Will and my sister were in the small bowling alley outside the auditorium.
‘I don’t feel well,’ he was saying.
‘We’re losing light,’ I warned. ‘We should start before the cloud hits.’
‘I’m not sure I can go through with this,’ he said.
‘Is everything OK?’ I said.
‘You’ll have to tell everyone I simply can’t do this. I’m in such a state that I couldn’t even drive us back to Harmony if my life depended on it. It’s another of my migraines.’
My sister was doing her best to reassure and soothe him, but he became increasingly frantic and uncooperative: he couldn’t talk today, the location was all wrong, this was much too difficult for one person to have to deal with.
‘You’ll be fine,’ I said. ‘It’s only a bit of nerves.’
‘Then why does it feel like the fucking world’s about to end?’ he shot back. ‘Does it really have to be this difficult?’
I leant a hand on the theatre’s swing-doors so that they opened slightly.
‘Let’s have one of our conversations,’ I said as warmly as possible. ‘All you need do is talk to me. Leave the rest to me. If you’re worried about the group, we can clear the hall, but I think an audience will help you pace your delivery. And you’ll be able to gauge if they understand you or if you need to explain things differently.’
‘I don’t think—’
My sister shushed him. ‘You’ll be fine, Will.’ She smiled at me. ‘Henry, give us five minutes. We’re doing this,’ she said with conviction. ‘Will just needs to catch his breath …’
‘Where’s Amanda?’ he said.
‘I don’t know.’
‘Outside,’ I said.
‘Please call her. Bring her to me.’
I made to move towards the rear door, but my sister said, ‘I’ll find her. Go and get ready.’

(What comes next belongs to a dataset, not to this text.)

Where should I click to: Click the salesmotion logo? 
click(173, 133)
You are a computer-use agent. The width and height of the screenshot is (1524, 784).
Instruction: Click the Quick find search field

When at last Will came into the auditorium, he only had eyes for my camera. He was seemingly unaware of my sister and Amanda on either side of him, and his group before him.
‘Right …’ he said to my expectant lens. ‘Let us consider society.’
Will spoke about envy and the need for humility, pausing to write notes on a flip chart. The paper sheets soon filled with his neat handwriting: ‘576 SOLITONES’, ‘VOLTAIRE’, ‘LEIBNITZ’, ‘NELSON MANDELA’, ‘CAESAR’ (the last word circled and ‘HEPTATONE’ and ‘SEVEN DOMINANT PASSIONS’ written alongside it); ‘BONAPARTE’, ‘IDI AMIN’, ‘WINNIE MANDELA’ and, of all people, ‘FREDERICK THE GREAT’, the four of them grouped under the heading ‘HEXATONE’ and ‘SIX DOMINANT PASSIONS’. In my viewfinder, his head appeared bigger and more insect-like than in lif
e.
The light hadn’t improved – if anything it was growing steadily worse – so I kept making slight adjustments to the iris as the cloud hid the sun.
To begin with, Will’s plummy accent was quite lyrical, but seventy minutes of him lingering on random syllables – elongating his vowels – made him sound increasingly pretentious and affected. And he kept rubbing the tip of his nose every time he paused for thought, which irritated me. But his audience was quiet and spent most of the session nodding along, although there came a point when they began to fidget. How anyone could put up with more than a few minutes of this stuff was beyond me.
I eventually asked Will to take a break so that the group could go to the toilet or grab a cigarette. My sister and Amanda took this as their cue to speak encouragingly to him. I filmed them consoling him, which might make an interesting segment.
I’d need to grade these shots in the edit to brighten them for use in my own film. Normally I’d have suggested we try again on another day, one when the weather was cooperating, but after hearing his doubts in the bowling alley I wasn’t sure if he would agree to a repeat performance.
‘Is it too dark?’ he said when he saw me nearby.
‘Don’t worry about that,’ I said. ‘But I need to fix your collar.’
He patted his chest absent-mindedly.
‘It’s going well,’ I reassured him as I adjusted the radio mic.
‘Technology …’ he muttered.
I took the opportunity to speak softly: ‘Tell them about London.’ He gave no indication that he’d heard me, so I tried a second time. ‘Tell them what happened to you in London.’ The auditorium’s lights flickered on and the room felt warmer. Still no response from him.